A lot of people have been saying that the world will end in December this year because the Mayan's calendar cycle resets then. It is really nonsense, but people do like getting excited and having something to talk about. As for the end of the world, I am not going to say that the world will not end in 2012. Jesus tells us in the Gospel today, “If I go and prepare a place for you, I will come back again and take you to myself, so that where I am you also may be.” We are indeed waiting for Jesus. He will come. The world will end. It might be December 21st, but it might be tonight or it might be 10,000 years from now. If one fact about the end of the world is clearly written in Scripture it is that we cannot calculate when it is going to be.

The response of some doubters to all this talk of the world ending tomorrow has been rather illogical. They say things like, “people have been saying that the world is going to end for 2000 years now”, as if that were any argument against the world ending.

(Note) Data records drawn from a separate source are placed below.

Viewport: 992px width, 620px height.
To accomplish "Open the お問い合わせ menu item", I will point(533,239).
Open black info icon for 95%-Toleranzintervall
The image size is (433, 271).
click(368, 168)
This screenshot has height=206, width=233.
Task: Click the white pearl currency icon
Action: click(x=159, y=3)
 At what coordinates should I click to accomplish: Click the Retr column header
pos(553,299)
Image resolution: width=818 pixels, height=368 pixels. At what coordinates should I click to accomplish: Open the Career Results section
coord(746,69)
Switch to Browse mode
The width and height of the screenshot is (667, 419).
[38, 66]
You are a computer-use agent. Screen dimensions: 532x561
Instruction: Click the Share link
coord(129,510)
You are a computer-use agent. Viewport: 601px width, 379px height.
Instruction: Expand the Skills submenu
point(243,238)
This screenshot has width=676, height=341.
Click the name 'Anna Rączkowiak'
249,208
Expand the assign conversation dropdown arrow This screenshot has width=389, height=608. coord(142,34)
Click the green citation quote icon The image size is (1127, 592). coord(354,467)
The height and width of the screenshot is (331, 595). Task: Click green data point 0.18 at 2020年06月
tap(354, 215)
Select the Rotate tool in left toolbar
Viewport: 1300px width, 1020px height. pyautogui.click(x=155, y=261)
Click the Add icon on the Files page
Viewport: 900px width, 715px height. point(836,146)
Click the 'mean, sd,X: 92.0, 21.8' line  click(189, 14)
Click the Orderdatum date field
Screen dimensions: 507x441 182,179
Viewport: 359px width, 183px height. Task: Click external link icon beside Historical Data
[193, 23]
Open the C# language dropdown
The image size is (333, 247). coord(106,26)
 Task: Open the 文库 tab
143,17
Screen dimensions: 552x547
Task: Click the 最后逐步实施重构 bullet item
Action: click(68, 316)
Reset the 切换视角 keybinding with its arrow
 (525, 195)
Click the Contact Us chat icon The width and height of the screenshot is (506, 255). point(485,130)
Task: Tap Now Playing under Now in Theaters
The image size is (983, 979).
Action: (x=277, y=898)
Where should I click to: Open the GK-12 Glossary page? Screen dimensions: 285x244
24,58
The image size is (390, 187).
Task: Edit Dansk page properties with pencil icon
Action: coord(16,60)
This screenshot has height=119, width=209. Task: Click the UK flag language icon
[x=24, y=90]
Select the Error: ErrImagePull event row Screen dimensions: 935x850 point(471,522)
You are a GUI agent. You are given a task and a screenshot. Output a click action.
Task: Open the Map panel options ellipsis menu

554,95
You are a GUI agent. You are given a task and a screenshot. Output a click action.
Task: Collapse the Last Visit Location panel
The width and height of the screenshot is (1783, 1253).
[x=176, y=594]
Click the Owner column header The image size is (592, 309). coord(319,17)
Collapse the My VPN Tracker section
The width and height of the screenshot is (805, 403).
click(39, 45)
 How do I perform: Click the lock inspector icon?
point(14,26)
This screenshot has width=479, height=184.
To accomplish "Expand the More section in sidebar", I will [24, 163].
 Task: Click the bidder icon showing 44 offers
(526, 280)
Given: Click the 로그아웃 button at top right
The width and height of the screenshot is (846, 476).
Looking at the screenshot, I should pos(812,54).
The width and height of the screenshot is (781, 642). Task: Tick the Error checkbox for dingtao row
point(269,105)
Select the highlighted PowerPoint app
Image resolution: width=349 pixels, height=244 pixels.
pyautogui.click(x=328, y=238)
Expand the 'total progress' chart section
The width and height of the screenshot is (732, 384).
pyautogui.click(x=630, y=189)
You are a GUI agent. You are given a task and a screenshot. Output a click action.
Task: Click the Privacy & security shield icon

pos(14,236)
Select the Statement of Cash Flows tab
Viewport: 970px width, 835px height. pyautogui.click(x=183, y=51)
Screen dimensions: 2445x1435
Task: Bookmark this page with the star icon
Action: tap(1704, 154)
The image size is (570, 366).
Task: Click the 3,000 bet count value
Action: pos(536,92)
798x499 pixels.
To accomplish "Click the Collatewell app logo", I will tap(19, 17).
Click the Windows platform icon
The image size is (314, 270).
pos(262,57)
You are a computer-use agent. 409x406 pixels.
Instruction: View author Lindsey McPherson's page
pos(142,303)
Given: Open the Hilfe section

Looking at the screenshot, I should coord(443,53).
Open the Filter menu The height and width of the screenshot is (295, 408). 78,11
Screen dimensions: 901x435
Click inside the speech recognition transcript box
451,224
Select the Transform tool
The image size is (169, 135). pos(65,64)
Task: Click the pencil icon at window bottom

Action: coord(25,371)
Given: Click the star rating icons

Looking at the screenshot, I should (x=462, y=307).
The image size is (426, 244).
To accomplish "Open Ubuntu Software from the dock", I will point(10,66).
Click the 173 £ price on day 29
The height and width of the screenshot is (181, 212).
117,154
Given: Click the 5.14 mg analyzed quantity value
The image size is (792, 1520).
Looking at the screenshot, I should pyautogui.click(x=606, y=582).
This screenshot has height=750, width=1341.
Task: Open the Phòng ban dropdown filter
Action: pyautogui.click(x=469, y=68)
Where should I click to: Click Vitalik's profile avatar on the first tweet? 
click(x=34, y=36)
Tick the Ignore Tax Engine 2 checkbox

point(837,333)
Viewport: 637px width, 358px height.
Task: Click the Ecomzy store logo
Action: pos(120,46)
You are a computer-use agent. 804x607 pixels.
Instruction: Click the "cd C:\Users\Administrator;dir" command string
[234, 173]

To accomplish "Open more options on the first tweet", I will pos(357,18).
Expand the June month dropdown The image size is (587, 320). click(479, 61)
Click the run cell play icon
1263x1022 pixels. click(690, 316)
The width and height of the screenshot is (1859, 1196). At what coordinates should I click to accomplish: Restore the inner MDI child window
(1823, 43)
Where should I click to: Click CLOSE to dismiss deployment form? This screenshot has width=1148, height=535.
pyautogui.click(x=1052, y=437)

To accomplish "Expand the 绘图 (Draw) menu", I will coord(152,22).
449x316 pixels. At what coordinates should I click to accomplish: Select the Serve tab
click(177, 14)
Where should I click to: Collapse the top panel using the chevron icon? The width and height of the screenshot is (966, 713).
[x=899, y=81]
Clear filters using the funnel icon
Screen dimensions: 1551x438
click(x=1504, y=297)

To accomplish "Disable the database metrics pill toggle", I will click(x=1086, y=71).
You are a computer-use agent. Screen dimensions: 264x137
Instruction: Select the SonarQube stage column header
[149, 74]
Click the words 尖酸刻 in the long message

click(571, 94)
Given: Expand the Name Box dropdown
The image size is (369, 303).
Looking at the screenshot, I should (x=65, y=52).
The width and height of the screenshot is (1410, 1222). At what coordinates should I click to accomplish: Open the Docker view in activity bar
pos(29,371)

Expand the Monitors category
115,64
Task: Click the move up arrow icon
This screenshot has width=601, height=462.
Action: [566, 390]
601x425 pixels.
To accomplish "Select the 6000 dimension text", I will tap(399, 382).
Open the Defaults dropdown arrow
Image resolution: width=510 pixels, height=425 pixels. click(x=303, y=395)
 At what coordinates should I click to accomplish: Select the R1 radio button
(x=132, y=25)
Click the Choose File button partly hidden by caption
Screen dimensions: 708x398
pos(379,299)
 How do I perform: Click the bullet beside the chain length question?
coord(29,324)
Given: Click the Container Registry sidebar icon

We Christians are clear that the world is going to end, but we also are clear that it is not going to end before it ends.

St. Paul talks about this from another perspective in our first reading today. Moses, speaking the Word of God, told the Israelites that Jesus would come. He said this about the year 1500 BC. During the next millennium and a half, many people doubted if Jesus would ever come. Even up to the day before Jesus came, people doubted. Then he came. As St. Paul says, “We ourselves are proclaiming this good news to you that what God promised our fathers he has brought to fulfillment for us, their children, by raising up Jesus.”

It has been almost 2000 years since Jesus promised that he would come back for us. Up until that day when he comes, the world is going to go on the way it has been going on so far. Then, one day, tomorrow, today, or 10,000 years from now, Jesus will come. Just be sure you are ready to welcome him whenever it might be. The end of the world is not a cause of fear for us Christians. We are anxiously awaiting the day when the sky opens and Jesus appears.